The University of Denver lacked the resources to construct a new building, but Chancellor Daniel Ritchie found a way to raise the funds. The F.W. Olin foundation, in addition to smaller donations, provided the money to build F.W. Olin Hall.

===The F.W. Olin Foundation===

The majority of the money used to build and equip F.W. Olin Hall at University of Denver came from the F.W. Olin Foundation, which was established by Franklin W. Olin in 1938.

The organization has awarded 57 different schools 300 million dollars in grants to build 72 buildings. The buildings constructed with money from the foundation are not strictly science buildings. Some are business schools, libraries or arts and humanities buildings.

Other universities that have buildings as a result of the F.W. Olin Foundation are Johns Hopkins University, Colgate, Marquette, Tufts, and the University of San Diego, amongst many others.

In 2000, the board of the F.W. Olin Foundation began to phase out the organization. The F.W. Olin Foundation closed, and is no longer donating.

==Architecture==

G. Cabell "Cab" Childress IV is responsible for designing numerous buildings on the University of Denver's Campus. Daniel Ritchie, who became DU's chancellor in 1989, named Childress the university architect in 1994, which he held until he retired in 1999. Childress was, however, consulting with the university as the school's architect emeritus until he died on November 17, 2006.

The American Institute of Architects awarded him Denver Architect of the Year and Colorado Architect of the Year in 2003.

Childress is most famous for conceptualizing the University of Denver's $450 million makeover, which is still going on today. His idea was inspired by the past in his attempt to connect the old with the new, or what some call the "Harvard of the West." Some say that this has created a classical, somewhat nostalgic aesthetic to Denver's campus.

The copper-domed structure that adorns F.W. Olin Hall set the tone for the designs of other buildings constructed on campus since its establishment in 1997. Robert Coombe, the university's chancellor today, oversaw the building's construction.

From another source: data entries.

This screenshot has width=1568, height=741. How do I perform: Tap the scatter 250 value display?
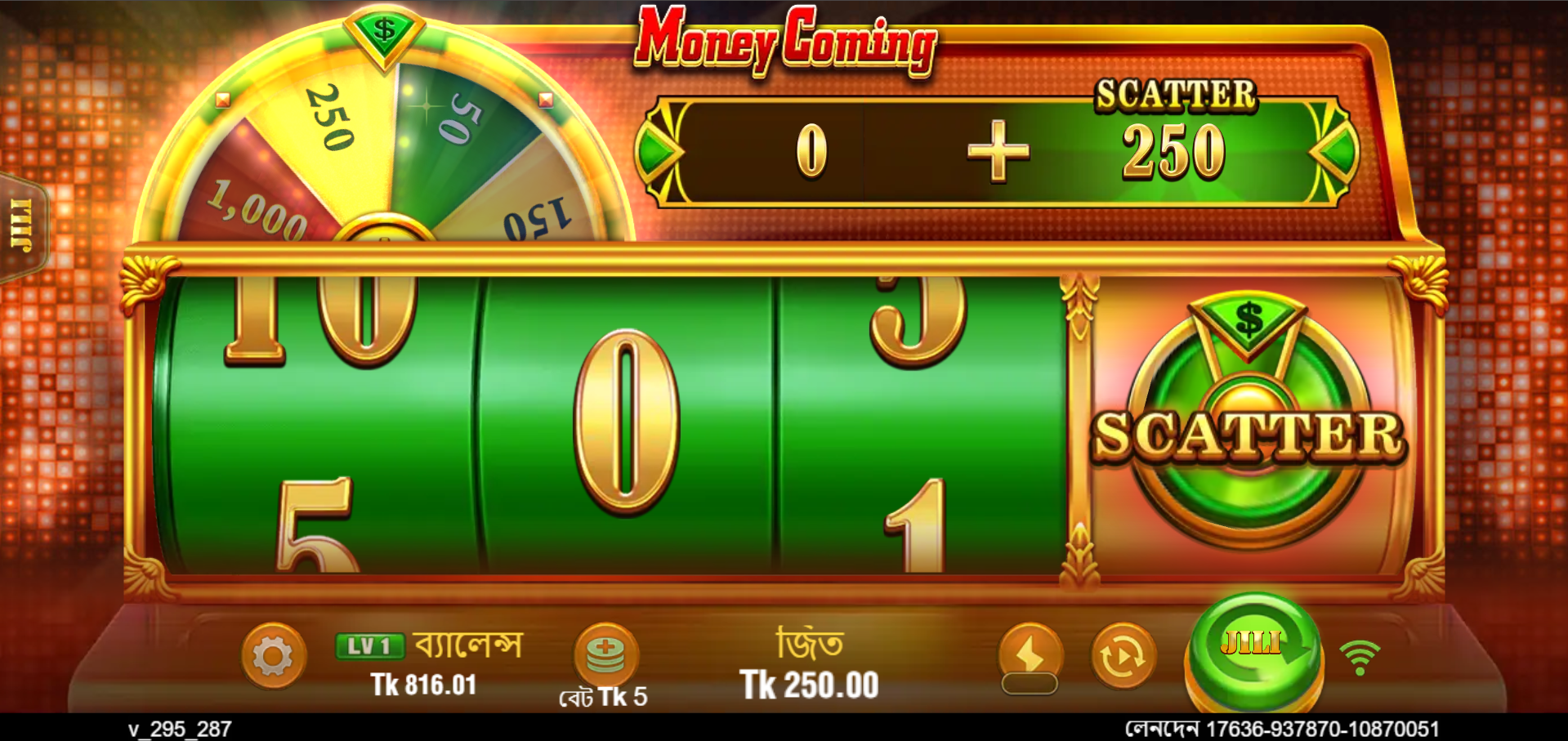tap(1173, 152)
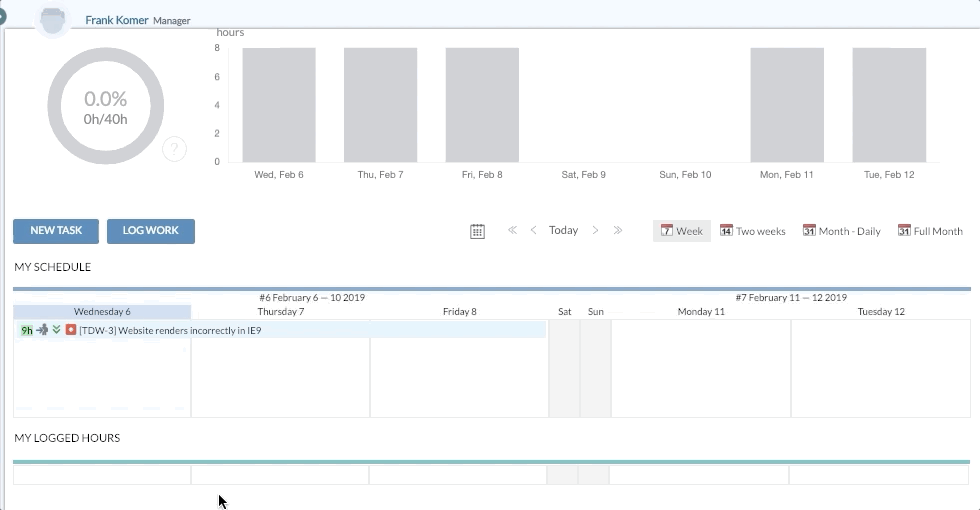Advance to next period with single-right arrow
The image size is (980, 510).
point(596,230)
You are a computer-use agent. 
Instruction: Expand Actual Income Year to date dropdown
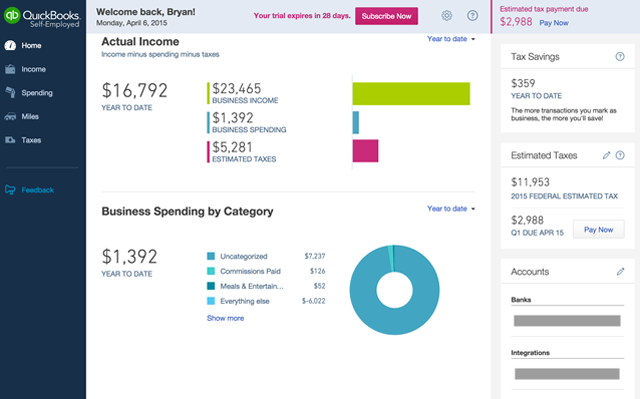click(451, 39)
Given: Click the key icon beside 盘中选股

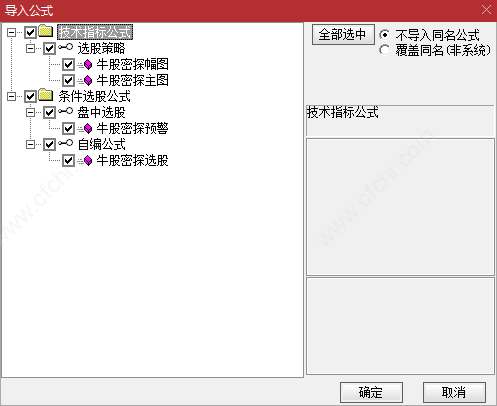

Due to chemical weathering, the coppered dome now appears to have a more brownish black color. When it rains or snows, carbonic acid is created due to the water's reaction with the carbon dioxide in the atmosphere.

This carbonic acid creates copper carbonate, which is responsible for the brown and black layer that has continued to cover the copper cupola for over thirteen years.

Childress is also responsible for the architectural design behind the Daniel L. Ritchie Center for Sports and Fitness, and the Newman Center for the Performing Arts.

==Notable professors==

Ronald S. Nohr is a chemistry professor teaching in F.W. Olin Hall. Nohr has patents on numerous inventions. One is the method of cleaning melt-processing equipment with a thermoplastic polyolefin and a bifunctional siloxane.

Lawrence J. Berliner, chemistry professor at F.W. Olin Hall at University of Denver has been published seven times. Berliner earned his Ph.D. from Stanford University. One of his published studies, which was done at the University of Denver is called Conformation-dependent interaction of alpha-lactalbumin with model and biological membranes: a spin-label ESR study.

==Additional information==

One of the many published studies done at F.W. Olin Hall at the University of Denver is called Energy and Environment & Wind Turbines, which studied the relationship between diurnal raptor acuity and wind turbine blade conspicuity. Apparently, wind turbines in the Altamont Pass in central California have killed a disproportionate number of raptors relative in comparison with other bird species. The study concluded that bird's vision was the most likely cause of the collisions.

Also, Second Life, an online virtual-reality game with an open-ended design that has been created by University of Denver faculty incorporates F.W. Olin Hall into the virtual world. Jeff Corbin, a part-time media specialist at the school, digitally designed the building in honor of his employer.